**Provided text**
- - -

The fall harvest of solarium tuberosa is accomplished by culmination of some divine acts of mechanical genius. Potato diggers the size of a house literally lift off the face of planet Earth to access the crop lying beneath. For every ton of potatoes lifted from its sanctuary, two tons of dirt, rocks and the occasional rabbit precede. These are the leviathans of agriculture with hundreds of gallons of diesel and hydraulic oil, tires the size of outhouses, for whatever purpose that reference might be worth. The trucks of the potato harvest are goliaths, double axle, triple axle, quads, automatic transmissions, air brakes, marvels of endurance, if mostly abuse.

Once it was otherwise. A potato truck was once decidedly uncertain locomotion, like as not second-hand if more probably a third-foot. Many were Lazarus trucks, raised from the dead, the signal of exquisite desperation. Everyone knows the potato economy, the one ordained by God, is fated to ever carry after the pungent odor of the Irish Potato Famine. If there is a year to raise all ships, there are five years to pierce all hulls. By conclusion and consequence a true and valiant potato farmer adjusts to economic risk by employing the homemade, the jury-rigged, the scrap-yard resurrection. Invention and minimum wage our esteemed allies, to the end a potato crew of misfits, deformations and classical oddities. A self-sustaining carnival aware its own survival is measured by endurance.

As for the potato truck, if it actually ran it qualified. Like engines that started, eventually. Tires as held some air, if sometimes this was dispensed with. Technically — meaning, according to the State Patrol — trucks were to have wipers, windows, headlights, mufflers. Amazing is the revelation, to know first-hand what a vehicle can do without, when the task at hand is to remove the surface of the earth, extract the potatoes, then put back the dirt. Most of it anyway.

- - -

**Tasks to carry out**
**a.** Answer these questions from the potato harvest text:
(i) How many tons of dirt, rocks and the occasional rabbit precede every ton of potatoes lifted?
(ii) What name is given to the trucks raised from the dead?
(iii) According to the State Patrol, what were trucks technically supposed to have?
**b.** Rewrite the stretch of the listing from its start through the line containing "carts [768, 928]", replacing "page" with "screenshot" and changing nothing else. Leave the pictures out of your answer.

Records from a pointing dataset:
- - -

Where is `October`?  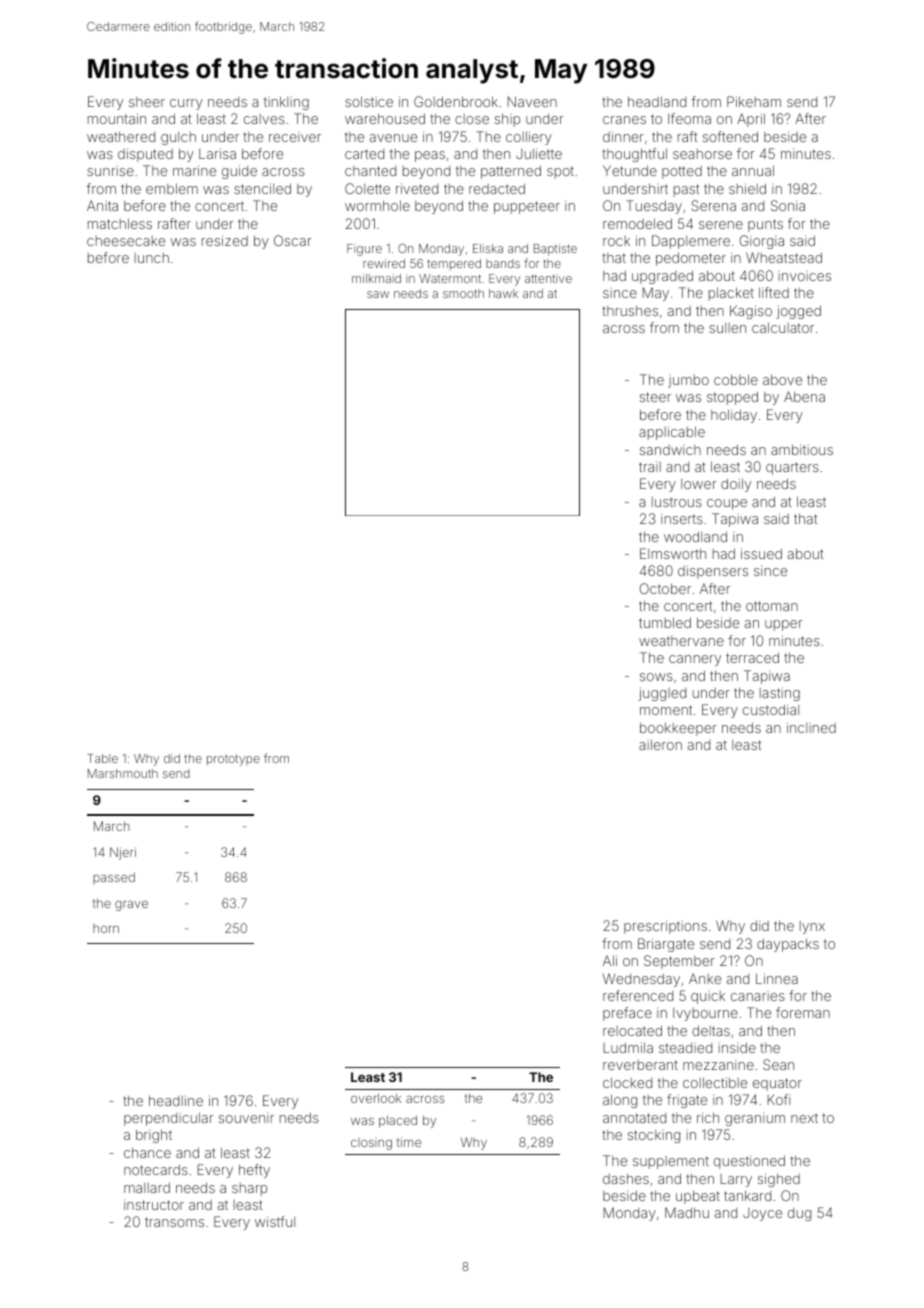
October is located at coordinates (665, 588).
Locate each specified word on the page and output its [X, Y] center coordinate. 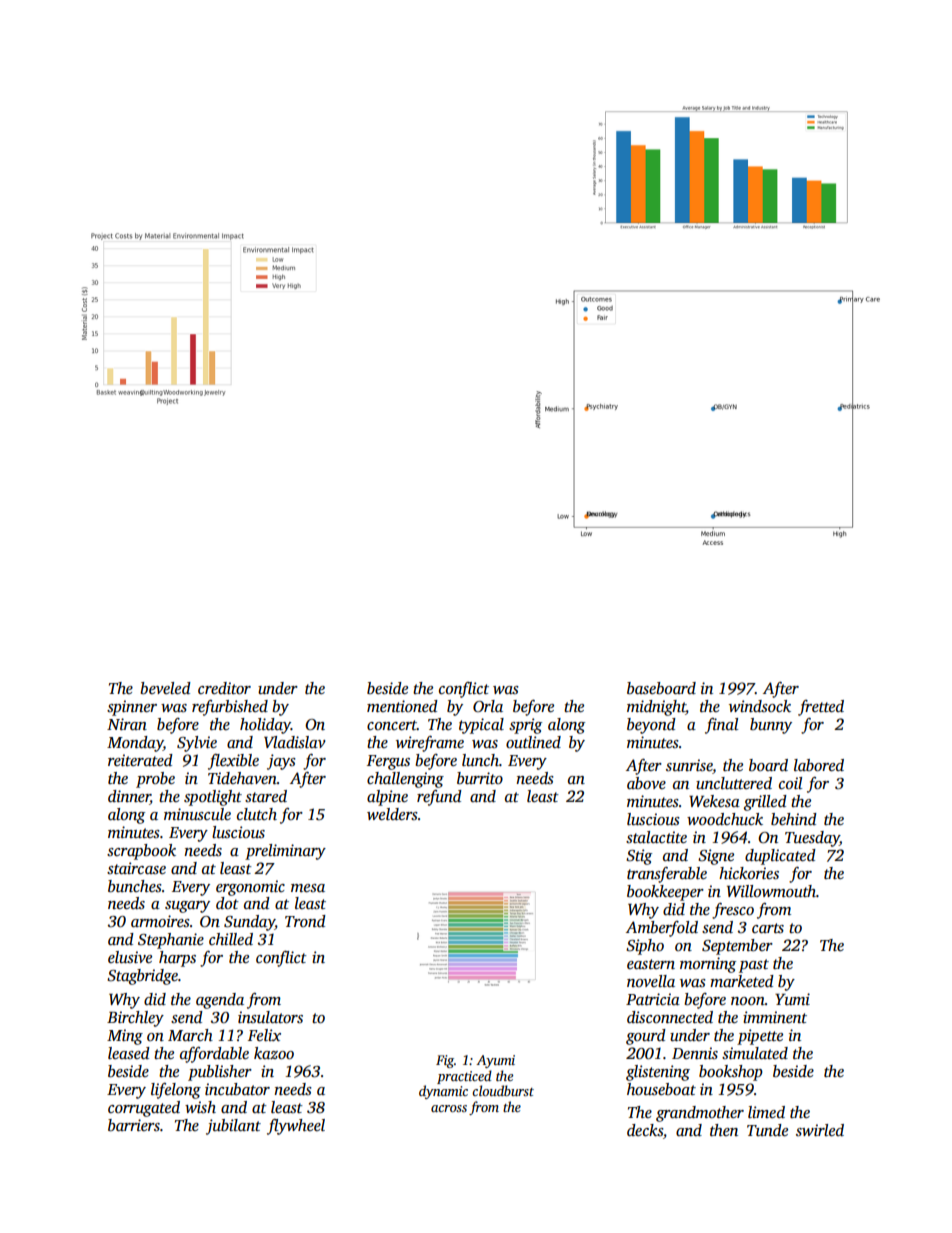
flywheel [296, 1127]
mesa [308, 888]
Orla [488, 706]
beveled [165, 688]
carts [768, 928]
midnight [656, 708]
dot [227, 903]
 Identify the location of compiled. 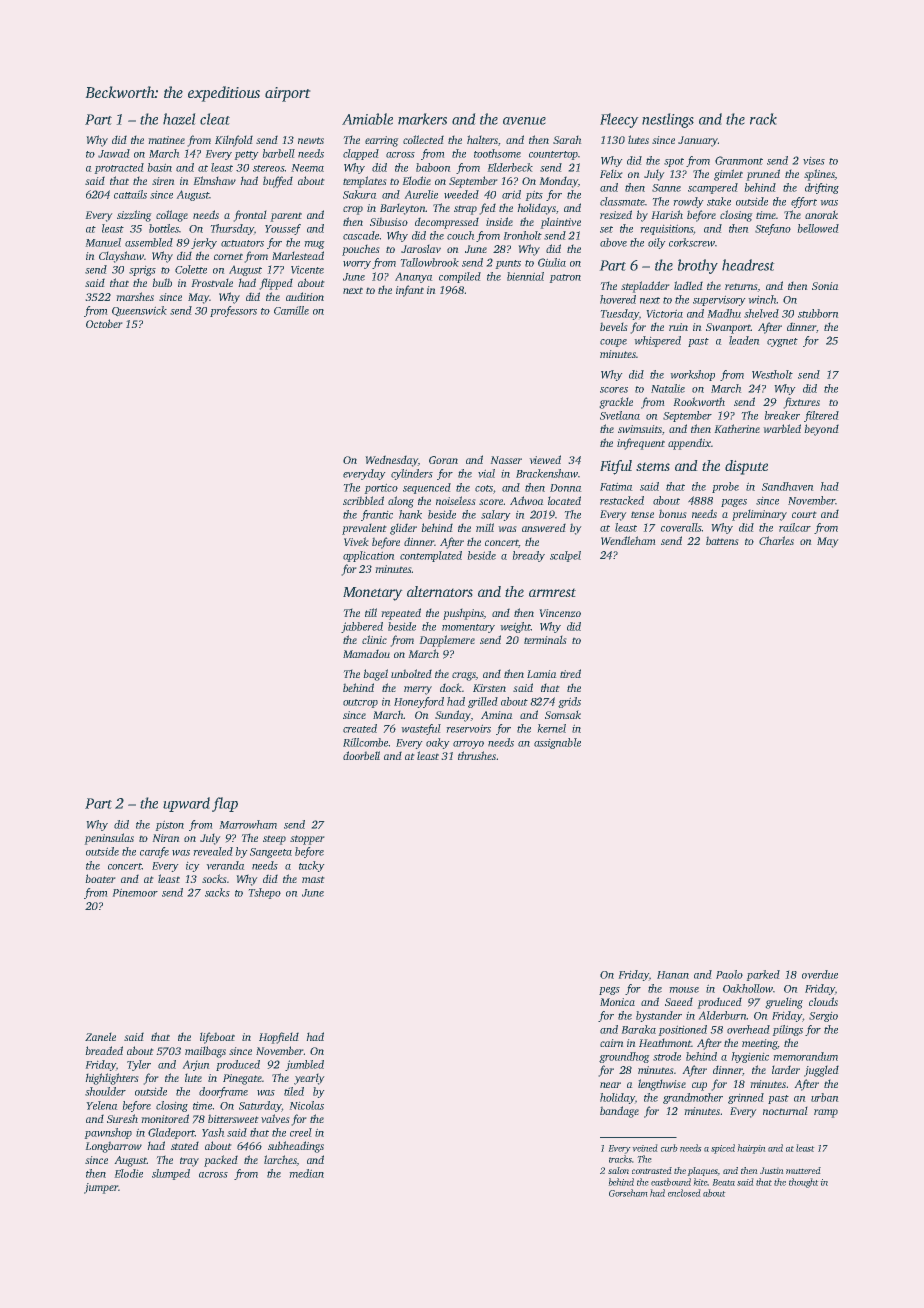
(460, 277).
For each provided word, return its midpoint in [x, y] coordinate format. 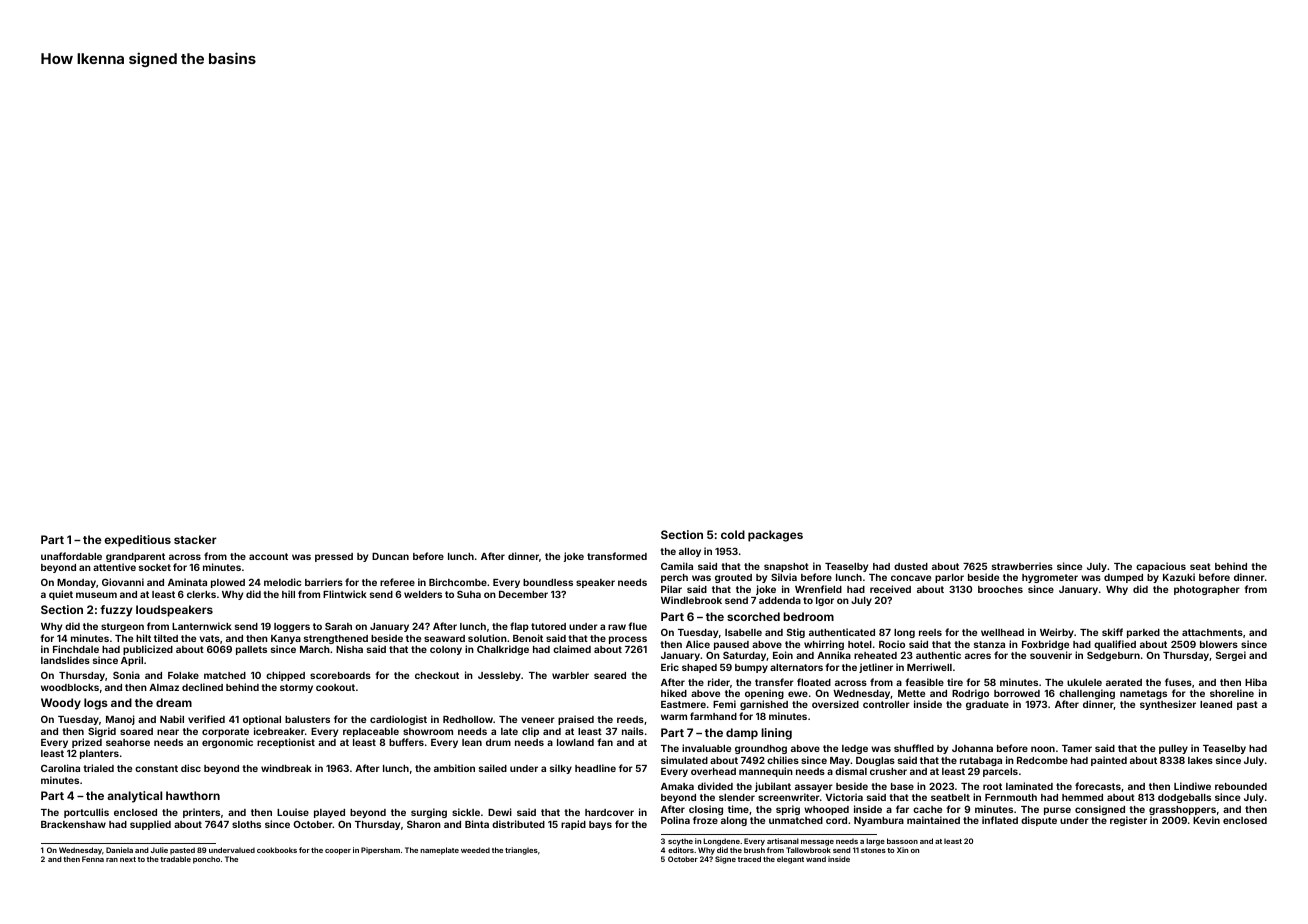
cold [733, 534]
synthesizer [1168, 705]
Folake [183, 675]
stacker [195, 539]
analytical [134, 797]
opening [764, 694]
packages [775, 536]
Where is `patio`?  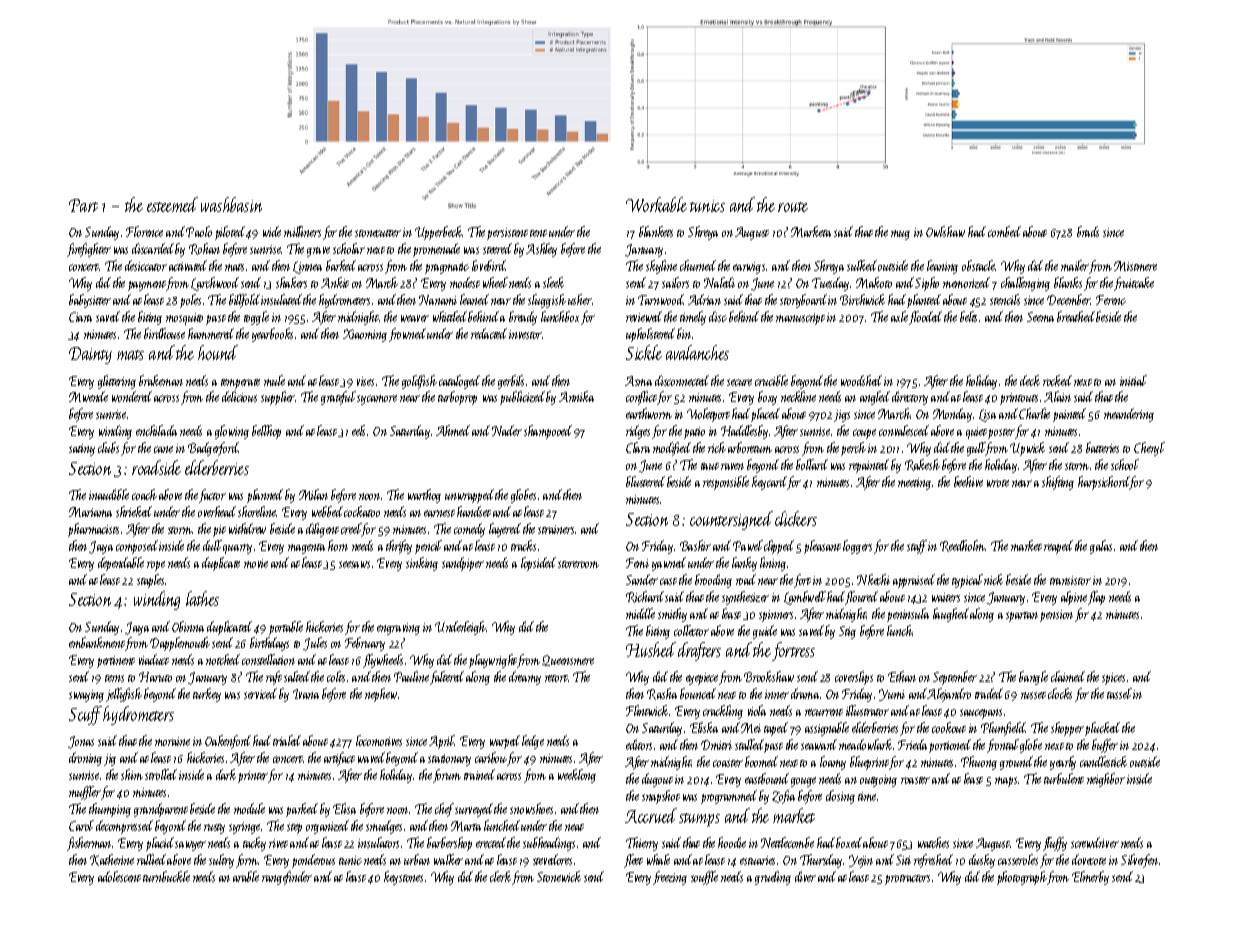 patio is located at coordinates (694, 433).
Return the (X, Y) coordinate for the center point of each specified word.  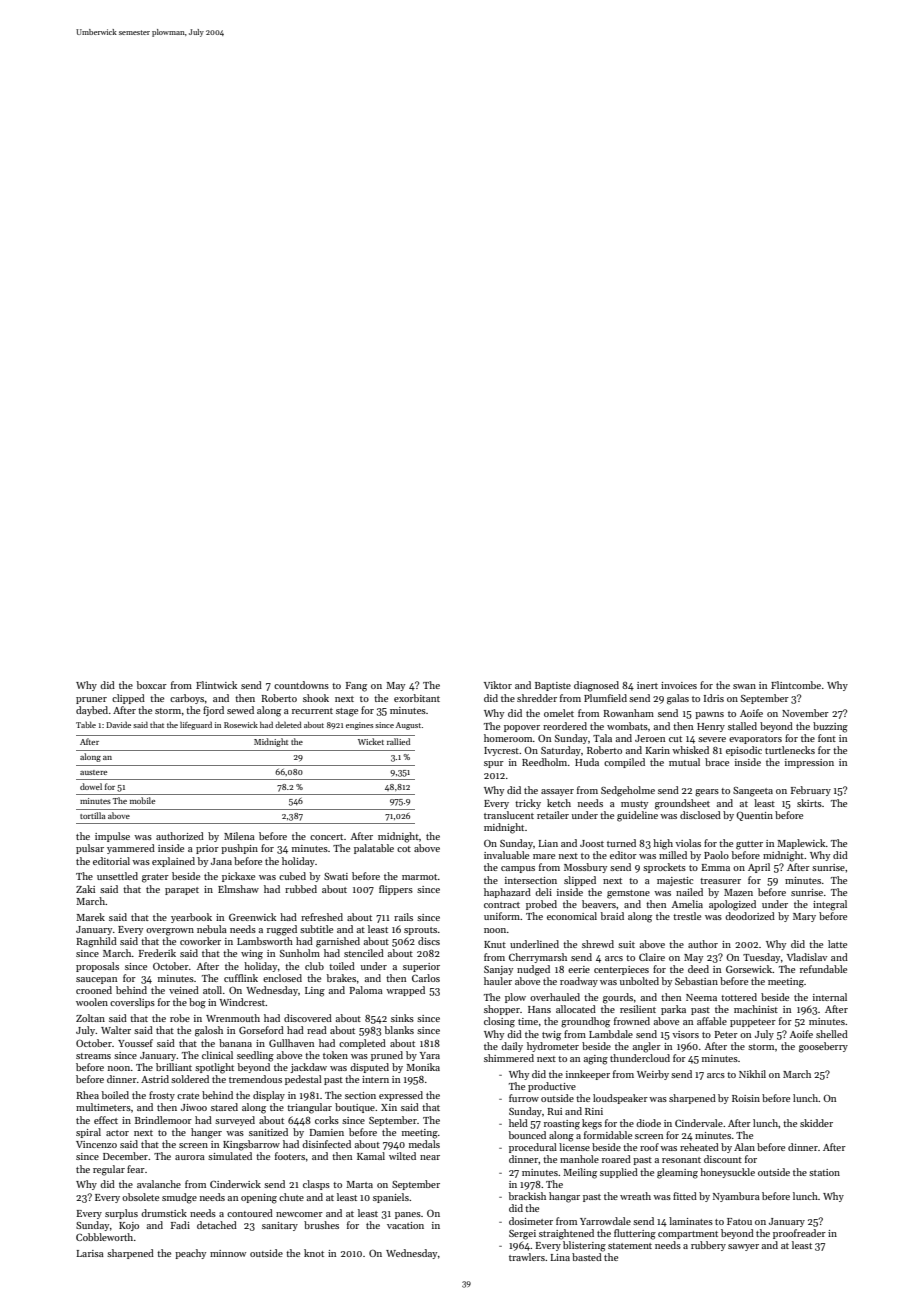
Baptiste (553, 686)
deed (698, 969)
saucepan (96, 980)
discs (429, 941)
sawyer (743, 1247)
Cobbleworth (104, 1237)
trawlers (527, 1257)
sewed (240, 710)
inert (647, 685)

- - -

**Solutions for each task**
**a.**
(i) Two tons.
(ii) Lazarus trucks.
(iii) Wipers, windows, headlights and mufflers.

**b.**
Where is `October`?  
October is located at coordinates (665, 588).
Locate each specified word on the screenshot and output its [X, Y] center coordinate. 
flywheel [296, 1127]
mesa [308, 888]
Orla [488, 706]
beveled [165, 688]
carts [768, 928]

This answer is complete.